Items stored from a collection
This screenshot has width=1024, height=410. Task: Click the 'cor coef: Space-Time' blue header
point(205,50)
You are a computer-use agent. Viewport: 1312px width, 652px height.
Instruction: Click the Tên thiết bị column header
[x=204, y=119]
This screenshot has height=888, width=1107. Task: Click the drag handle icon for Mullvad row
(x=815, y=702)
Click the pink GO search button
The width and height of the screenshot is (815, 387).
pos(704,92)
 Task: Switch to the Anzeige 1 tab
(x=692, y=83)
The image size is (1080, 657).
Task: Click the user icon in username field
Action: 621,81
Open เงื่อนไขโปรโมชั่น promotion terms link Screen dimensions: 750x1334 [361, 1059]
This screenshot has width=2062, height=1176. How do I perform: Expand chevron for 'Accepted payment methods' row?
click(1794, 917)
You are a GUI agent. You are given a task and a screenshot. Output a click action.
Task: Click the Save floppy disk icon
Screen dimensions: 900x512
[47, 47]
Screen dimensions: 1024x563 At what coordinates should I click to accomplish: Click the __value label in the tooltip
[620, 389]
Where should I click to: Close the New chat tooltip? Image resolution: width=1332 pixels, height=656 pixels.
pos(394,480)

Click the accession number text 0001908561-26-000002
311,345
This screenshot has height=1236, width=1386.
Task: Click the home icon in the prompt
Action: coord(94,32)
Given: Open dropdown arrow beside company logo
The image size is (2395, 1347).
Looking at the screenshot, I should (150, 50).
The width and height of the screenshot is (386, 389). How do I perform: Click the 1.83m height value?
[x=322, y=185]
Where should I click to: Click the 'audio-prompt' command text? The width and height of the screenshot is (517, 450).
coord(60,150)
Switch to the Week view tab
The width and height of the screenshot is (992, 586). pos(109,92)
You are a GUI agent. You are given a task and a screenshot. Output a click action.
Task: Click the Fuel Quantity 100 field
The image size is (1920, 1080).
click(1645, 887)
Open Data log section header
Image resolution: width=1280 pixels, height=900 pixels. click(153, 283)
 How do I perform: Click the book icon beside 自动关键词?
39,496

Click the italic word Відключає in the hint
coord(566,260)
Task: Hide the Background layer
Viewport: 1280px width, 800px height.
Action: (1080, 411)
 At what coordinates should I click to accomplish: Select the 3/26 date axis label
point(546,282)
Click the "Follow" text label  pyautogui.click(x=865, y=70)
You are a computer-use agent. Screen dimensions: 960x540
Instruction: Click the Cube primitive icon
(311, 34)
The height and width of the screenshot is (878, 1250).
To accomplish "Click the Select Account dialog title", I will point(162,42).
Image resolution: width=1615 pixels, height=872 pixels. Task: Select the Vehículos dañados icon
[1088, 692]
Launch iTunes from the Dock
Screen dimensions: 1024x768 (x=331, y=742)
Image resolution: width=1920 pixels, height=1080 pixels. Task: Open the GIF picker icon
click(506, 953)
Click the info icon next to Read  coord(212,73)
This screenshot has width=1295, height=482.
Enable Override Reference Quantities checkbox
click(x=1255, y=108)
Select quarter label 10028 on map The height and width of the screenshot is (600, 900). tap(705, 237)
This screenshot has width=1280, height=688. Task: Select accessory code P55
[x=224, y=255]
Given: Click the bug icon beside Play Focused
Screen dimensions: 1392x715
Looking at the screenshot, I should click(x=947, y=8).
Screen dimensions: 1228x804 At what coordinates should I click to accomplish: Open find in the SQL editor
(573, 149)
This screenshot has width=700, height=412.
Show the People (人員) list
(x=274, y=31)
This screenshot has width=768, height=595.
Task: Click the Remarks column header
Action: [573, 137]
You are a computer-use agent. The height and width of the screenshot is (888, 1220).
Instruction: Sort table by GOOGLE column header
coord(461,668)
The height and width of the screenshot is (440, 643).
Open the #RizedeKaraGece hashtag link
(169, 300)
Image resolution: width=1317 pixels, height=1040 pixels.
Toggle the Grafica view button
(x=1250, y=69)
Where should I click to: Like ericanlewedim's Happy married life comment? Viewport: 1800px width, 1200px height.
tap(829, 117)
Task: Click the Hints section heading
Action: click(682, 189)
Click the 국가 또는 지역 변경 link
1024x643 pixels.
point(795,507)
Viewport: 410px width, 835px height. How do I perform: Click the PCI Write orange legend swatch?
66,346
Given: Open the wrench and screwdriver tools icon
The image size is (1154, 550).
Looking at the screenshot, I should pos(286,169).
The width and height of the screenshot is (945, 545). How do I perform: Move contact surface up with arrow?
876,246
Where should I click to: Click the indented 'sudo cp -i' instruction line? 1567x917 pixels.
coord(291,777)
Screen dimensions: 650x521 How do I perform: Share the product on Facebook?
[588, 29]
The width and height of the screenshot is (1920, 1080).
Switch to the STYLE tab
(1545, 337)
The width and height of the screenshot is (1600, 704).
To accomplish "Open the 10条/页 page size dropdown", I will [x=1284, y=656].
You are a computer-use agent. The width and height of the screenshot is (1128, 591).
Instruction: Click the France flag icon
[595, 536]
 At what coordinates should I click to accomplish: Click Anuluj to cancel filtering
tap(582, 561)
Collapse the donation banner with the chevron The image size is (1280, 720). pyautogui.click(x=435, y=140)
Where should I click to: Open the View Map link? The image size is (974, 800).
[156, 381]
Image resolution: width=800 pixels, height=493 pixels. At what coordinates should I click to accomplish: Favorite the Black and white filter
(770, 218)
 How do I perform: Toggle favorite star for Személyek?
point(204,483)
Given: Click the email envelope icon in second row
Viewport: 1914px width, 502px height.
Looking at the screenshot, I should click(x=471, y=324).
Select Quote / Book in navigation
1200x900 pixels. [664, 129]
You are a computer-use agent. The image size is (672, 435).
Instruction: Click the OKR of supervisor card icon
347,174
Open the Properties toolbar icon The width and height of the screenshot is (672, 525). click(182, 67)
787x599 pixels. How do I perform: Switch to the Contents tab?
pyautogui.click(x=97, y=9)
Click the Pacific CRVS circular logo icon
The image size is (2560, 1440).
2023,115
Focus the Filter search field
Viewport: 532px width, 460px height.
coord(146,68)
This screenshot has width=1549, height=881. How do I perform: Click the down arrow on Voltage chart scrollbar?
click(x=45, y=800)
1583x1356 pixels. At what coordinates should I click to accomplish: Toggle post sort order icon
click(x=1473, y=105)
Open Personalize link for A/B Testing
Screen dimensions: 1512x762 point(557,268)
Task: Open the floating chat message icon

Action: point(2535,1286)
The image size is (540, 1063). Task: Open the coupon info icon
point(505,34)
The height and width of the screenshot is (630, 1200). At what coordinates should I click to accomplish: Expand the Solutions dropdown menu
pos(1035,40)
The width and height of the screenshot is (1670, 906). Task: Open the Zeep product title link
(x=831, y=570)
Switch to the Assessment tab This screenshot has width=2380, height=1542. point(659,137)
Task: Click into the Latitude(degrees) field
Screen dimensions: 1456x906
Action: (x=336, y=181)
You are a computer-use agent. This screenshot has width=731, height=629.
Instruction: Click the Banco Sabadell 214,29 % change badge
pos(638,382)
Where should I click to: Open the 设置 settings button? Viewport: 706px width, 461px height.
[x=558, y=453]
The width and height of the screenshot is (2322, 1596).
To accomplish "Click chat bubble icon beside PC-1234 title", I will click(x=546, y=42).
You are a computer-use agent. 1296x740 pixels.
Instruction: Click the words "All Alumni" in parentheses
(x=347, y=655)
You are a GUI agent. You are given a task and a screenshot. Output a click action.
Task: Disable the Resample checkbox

What to do:
Starting at the first line of the material and ending with the line that contains "Looking at the screenshot, I should (150, 50).", write those lines as a numbered list, leaving out any blank lines.

Final result:
1. This screenshot has width=1024, height=410. Task: Click the 'cor coef: Space-Time' blue header
2. point(205,50)
3. You are a computer-use agent. Viewport: 1312px width, 652px height.
4. Instruction: Click the Tên thiết bị column header
5. [x=204, y=119]
6. This screenshot has height=888, width=1107. Task: Click the drag handle icon for Mullvad row
7. (x=815, y=702)
8. Click the pink GO search button
9. The width and height of the screenshot is (815, 387).
10. pos(704,92)
11.  Task: Switch to the Anzeige 1 tab
12. (x=692, y=83)
13. The image size is (1080, 657).
14. Task: Click the user icon in username field
15. Action: 621,81
16. Open เงื่อนไขโปรโมชั่น promotion terms link Screen dimensions: 750x1334 [361, 1059]
17. This screenshot has width=2062, height=1176. How do I perform: Expand chevron for 'Accepted payment methods' row?
18. click(1794, 917)
19. You are a GUI agent. You are given a task and a screenshot. Output a click action.
20. Task: Click the Save floppy disk icon
21. Screen dimensions: 900x512
22. [47, 47]
23. Screen dimensions: 1024x563 At what coordinates should I click to accomplish: Click the __value label in the tooltip
24. [620, 389]
25. Where should I click to: Close the New chat tooltip? Image resolution: width=1332 pixels, height=656 pixels.
26. pos(394,480)
27. Click the accession number text 0001908561-26-000002
28. 311,345
29. This screenshot has height=1236, width=1386.
30. Task: Click the home icon in the prompt
31. Action: coord(94,32)
32. Given: Open dropdown arrow beside company logo
33. The image size is (2395, 1347).
34. Looking at the screenshot, I should (150, 50).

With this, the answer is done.